## Instructions to follow
Give the data again in full, with every character unchanged.
====== Information given
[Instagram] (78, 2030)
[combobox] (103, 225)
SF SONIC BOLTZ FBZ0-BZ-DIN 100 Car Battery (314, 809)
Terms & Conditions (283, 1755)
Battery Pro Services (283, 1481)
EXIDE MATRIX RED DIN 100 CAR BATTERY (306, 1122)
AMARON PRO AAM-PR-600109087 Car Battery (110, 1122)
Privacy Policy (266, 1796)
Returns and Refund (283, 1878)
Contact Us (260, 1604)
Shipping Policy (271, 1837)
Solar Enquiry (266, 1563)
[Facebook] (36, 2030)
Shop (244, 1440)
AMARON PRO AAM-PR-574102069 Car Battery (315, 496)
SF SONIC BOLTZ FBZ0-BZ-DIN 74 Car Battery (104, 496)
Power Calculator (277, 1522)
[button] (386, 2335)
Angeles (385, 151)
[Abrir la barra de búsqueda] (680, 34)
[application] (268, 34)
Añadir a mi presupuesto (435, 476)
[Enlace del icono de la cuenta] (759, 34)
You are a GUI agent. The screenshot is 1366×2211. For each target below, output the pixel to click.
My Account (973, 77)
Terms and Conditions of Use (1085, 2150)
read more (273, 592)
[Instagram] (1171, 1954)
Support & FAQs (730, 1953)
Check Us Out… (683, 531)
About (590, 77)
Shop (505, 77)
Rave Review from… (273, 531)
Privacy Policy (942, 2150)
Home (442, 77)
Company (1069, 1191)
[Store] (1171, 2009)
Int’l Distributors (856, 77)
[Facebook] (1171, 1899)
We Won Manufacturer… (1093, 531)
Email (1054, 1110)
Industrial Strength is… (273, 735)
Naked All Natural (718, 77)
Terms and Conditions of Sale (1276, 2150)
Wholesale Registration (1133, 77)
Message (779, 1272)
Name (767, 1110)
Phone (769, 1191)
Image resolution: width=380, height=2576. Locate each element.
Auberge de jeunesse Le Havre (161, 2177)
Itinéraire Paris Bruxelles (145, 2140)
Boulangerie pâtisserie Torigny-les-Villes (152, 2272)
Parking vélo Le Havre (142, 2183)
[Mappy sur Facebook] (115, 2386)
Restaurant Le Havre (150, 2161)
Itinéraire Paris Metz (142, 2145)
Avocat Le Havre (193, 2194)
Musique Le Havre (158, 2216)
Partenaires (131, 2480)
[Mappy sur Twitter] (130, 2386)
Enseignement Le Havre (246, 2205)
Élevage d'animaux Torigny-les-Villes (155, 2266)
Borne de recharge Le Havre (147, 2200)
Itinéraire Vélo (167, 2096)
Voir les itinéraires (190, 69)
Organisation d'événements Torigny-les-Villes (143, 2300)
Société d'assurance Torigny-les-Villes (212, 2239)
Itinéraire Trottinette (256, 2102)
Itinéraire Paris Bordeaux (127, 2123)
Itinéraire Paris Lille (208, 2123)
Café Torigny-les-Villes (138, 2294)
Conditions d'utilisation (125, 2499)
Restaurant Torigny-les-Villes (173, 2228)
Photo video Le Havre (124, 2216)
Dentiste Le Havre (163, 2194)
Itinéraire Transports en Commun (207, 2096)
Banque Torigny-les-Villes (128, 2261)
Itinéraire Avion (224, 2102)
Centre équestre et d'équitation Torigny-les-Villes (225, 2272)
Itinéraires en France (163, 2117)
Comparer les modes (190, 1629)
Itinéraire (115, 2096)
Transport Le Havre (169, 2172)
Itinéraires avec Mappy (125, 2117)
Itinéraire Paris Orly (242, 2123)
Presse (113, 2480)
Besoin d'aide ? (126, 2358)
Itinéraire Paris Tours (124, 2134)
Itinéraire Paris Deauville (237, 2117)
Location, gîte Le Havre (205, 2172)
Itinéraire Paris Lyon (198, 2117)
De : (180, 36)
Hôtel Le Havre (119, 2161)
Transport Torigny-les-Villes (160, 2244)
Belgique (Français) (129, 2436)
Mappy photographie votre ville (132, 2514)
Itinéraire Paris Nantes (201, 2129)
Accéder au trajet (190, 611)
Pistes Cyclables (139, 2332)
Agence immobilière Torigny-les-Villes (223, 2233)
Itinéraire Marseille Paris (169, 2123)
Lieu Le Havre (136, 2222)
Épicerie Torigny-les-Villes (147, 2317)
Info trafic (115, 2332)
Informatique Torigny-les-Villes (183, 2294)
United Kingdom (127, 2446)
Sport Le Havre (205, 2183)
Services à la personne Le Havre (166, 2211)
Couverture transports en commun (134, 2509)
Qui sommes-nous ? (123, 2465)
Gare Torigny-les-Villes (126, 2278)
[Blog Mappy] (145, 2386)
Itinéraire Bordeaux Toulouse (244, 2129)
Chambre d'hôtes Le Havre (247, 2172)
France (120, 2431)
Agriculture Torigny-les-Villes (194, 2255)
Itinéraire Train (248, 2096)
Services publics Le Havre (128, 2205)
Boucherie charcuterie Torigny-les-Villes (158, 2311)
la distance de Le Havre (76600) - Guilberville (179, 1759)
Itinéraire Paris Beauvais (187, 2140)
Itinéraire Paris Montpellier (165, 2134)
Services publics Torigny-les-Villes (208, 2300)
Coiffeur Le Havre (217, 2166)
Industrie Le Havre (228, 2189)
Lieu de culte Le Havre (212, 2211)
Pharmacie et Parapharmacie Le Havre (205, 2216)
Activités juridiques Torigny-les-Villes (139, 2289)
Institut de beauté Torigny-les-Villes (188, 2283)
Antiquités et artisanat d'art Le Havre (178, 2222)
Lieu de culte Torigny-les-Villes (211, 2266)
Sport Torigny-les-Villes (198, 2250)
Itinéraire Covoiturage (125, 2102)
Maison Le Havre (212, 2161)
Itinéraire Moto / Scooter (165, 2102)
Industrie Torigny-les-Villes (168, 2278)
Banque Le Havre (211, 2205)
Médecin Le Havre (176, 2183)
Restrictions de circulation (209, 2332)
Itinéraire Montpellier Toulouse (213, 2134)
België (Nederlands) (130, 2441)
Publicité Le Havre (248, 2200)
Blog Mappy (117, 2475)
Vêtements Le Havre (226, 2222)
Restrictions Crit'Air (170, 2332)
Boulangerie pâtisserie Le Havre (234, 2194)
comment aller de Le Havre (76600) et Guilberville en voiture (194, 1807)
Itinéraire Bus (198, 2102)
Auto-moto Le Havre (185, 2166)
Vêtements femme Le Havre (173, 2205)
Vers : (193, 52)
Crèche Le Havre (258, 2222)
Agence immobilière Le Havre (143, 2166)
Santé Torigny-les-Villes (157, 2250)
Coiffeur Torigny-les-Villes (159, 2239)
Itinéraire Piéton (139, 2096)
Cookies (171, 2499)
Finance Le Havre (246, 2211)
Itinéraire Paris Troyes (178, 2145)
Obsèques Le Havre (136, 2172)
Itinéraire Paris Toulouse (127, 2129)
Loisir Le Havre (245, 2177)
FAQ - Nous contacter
============
## Solved exercise
[Instagram] (78, 2030)
[combobox] (103, 225)
SF SONIC BOLTZ FBZ0-BZ-DIN 100 Car Battery (314, 809)
Terms & Conditions (283, 1755)
Battery Pro Services (283, 1481)
EXIDE MATRIX RED DIN 100 CAR BATTERY (306, 1122)
AMARON PRO AAM-PR-600109087 Car Battery (110, 1122)
Privacy Policy (266, 1796)
Returns and Refund (283, 1878)
Contact Us (260, 1604)
Shipping Policy (271, 1837)
Solar Enquiry (266, 1563)
[Facebook] (36, 2030)
Shop (244, 1440)
AMARON PRO AAM-PR-574102069 Car Battery (315, 496)
SF SONIC BOLTZ FBZ0-BZ-DIN 74 Car Battery (104, 496)
Power Calculator (277, 1522)
[button] (386, 2335)
Angeles (385, 151)
[Abrir la barra de búsqueda] (680, 34)
[application] (268, 34)
Añadir a mi presupuesto (435, 476)
[Enlace del icono de la cuenta] (759, 34)
You are a GUI agent. The screenshot is 1366×2211. For each target below, output the pixel to click.
My Account (973, 77)
Terms and Conditions of Use (1085, 2150)
read more (273, 592)
[Instagram] (1171, 1954)
Support & FAQs (730, 1953)
Check Us Out… (683, 531)
About (590, 77)
Shop (505, 77)
Rave Review from… (273, 531)
Privacy Policy (942, 2150)
Home (442, 77)
Company (1069, 1191)
[Store] (1171, 2009)
Int’l Distributors (856, 77)
[Facebook] (1171, 1899)
We Won Manufacturer… (1093, 531)
Email (1054, 1110)
Industrial Strength is… (273, 735)
Naked All Natural (718, 77)
Terms and Conditions of Sale (1276, 2150)
Wholesale Registration (1133, 77)
Message (779, 1272)
Name (767, 1110)
Phone (769, 1191)
Image resolution: width=380, height=2576. Locate each element.
Auberge de jeunesse Le Havre (161, 2177)
Itinéraire Paris Bruxelles (145, 2140)
Boulangerie pâtisserie Torigny-les-Villes (152, 2272)
Parking vélo Le Havre (142, 2183)
[Mappy sur Facebook] (115, 2386)
Restaurant Le Havre (150, 2161)
Itinéraire Paris Metz (142, 2145)
Avocat Le Havre (193, 2194)
Musique Le Havre (158, 2216)
Partenaires (131, 2480)
[Mappy sur Twitter] (130, 2386)
Enseignement Le Havre (246, 2205)
Élevage d'animaux Torigny-les-Villes (155, 2266)
Borne de recharge Le Havre (147, 2200)
Itinéraire Vélo (167, 2096)
Voir les itinéraires (190, 69)
Organisation d'événements Torigny-les-Villes (143, 2300)
Société d'assurance Torigny-les-Villes (212, 2239)
Itinéraire Trottinette (256, 2102)
Itinéraire Paris Bordeaux (127, 2123)
Itinéraire Paris Lille (208, 2123)
Café Torigny-les-Villes (138, 2294)
Conditions d'utilisation (125, 2499)
Restaurant Torigny-les-Villes (173, 2228)
Photo video Le Havre (124, 2216)
Dentiste Le Havre (163, 2194)
Itinéraire Transports en Commun (207, 2096)
Banque Torigny-les-Villes (128, 2261)
Itinéraire Avion (224, 2102)
Centre équestre et d'équitation Torigny-les-Villes (225, 2272)
Itinéraires en France (163, 2117)
Comparer les modes (190, 1629)
Itinéraire (115, 2096)
Transport Le Havre (169, 2172)
Itinéraires avec Mappy (125, 2117)
Itinéraire Paris Orly (242, 2123)
Presse (113, 2480)
Besoin d'aide ? (126, 2358)
Itinéraire Paris Tours (124, 2134)
Itinéraire Paris Deauville (237, 2117)
Location, gîte Le Havre (205, 2172)
Itinéraire Paris Lyon (198, 2117)
De : (180, 36)
Hôtel Le Havre (119, 2161)
Transport Torigny-les-Villes (160, 2244)
Belgique (Français) (129, 2436)
Mappy photographie votre ville (132, 2514)
Itinéraire Paris Nantes (201, 2129)
Accéder au trajet (190, 611)
Pistes Cyclables (139, 2332)
Agence immobilière Torigny-les-Villes (223, 2233)
Itinéraire Marseille Paris (169, 2123)
Lieu Le Havre (136, 2222)
Épicerie Torigny-les-Villes (147, 2317)
Info trafic (115, 2332)
Informatique Torigny-les-Villes (183, 2294)
United Kingdom (127, 2446)
Sport Le Havre (205, 2183)
Services à la personne Le Havre (166, 2211)
Couverture transports en commun (134, 2509)
Qui sommes-nous ? (123, 2465)
Gare Torigny-les-Villes (126, 2278)
[Blog Mappy] (145, 2386)
Itinéraire Bordeaux Toulouse (244, 2129)
Chambre d'hôtes Le Havre (247, 2172)
France (120, 2431)
Agriculture Torigny-les-Villes (194, 2255)
Itinéraire Train (248, 2096)
Services publics Le Havre (128, 2205)
Boucherie charcuterie Torigny-les-Villes (158, 2311)
la distance de Le Havre (76600) - Guilberville (179, 1759)
Itinéraire Paris Beauvais (187, 2140)
Itinéraire Paris Montpellier (165, 2134)
Services publics Torigny-les-Villes (208, 2300)
Coiffeur Le Havre (217, 2166)
Industrie Le Havre (228, 2189)
Lieu de culte Le Havre (212, 2211)
Pharmacie et Parapharmacie Le Havre (205, 2216)
Activités juridiques Torigny-les-Villes (139, 2289)
Institut de beauté Torigny-les-Villes (188, 2283)
Antiquités et artisanat d'art Le Havre (178, 2222)
Lieu de culte Torigny-les-Villes (211, 2266)
Sport Torigny-les-Villes (198, 2250)
Itinéraire Covoiturage (125, 2102)
Maison Le Havre (212, 2161)
Itinéraire Moto / Scooter (165, 2102)
Industrie Torigny-les-Villes (168, 2278)
Banque Le Havre (211, 2205)
Médecin Le Havre (176, 2183)
Restrictions de circulation (209, 2332)
Itinéraire Montpellier Toulouse (213, 2134)
België (Nederlands) (130, 2441)
Publicité Le Havre (248, 2200)
Blog Mappy (117, 2475)
Vêtements Le Havre (226, 2222)
Restrictions Crit'Air (170, 2332)
Boulangerie pâtisserie Le Havre (234, 2194)
comment aller de Le Havre (76600) et Guilberville en voiture (194, 1807)
Itinéraire Bus (198, 2102)
Auto-moto Le Havre (185, 2166)
Vêtements femme Le Havre (173, 2205)
Vers : (193, 52)
Crèche Le Havre (258, 2222)
Agence immobilière Le Havre (143, 2166)
Santé Torigny-les-Villes (157, 2250)
Coiffeur Torigny-les-Villes (159, 2239)
Itinéraire Piéton (139, 2096)
Cookies (171, 2499)
Finance Le Havre (246, 2211)
Itinéraire Paris Troyes (178, 2145)
Obsèques Le Havre (136, 2172)
Itinéraire Paris Toulouse (127, 2129)
Loisir Le Havre (245, 2177)
FAQ - Nous contacter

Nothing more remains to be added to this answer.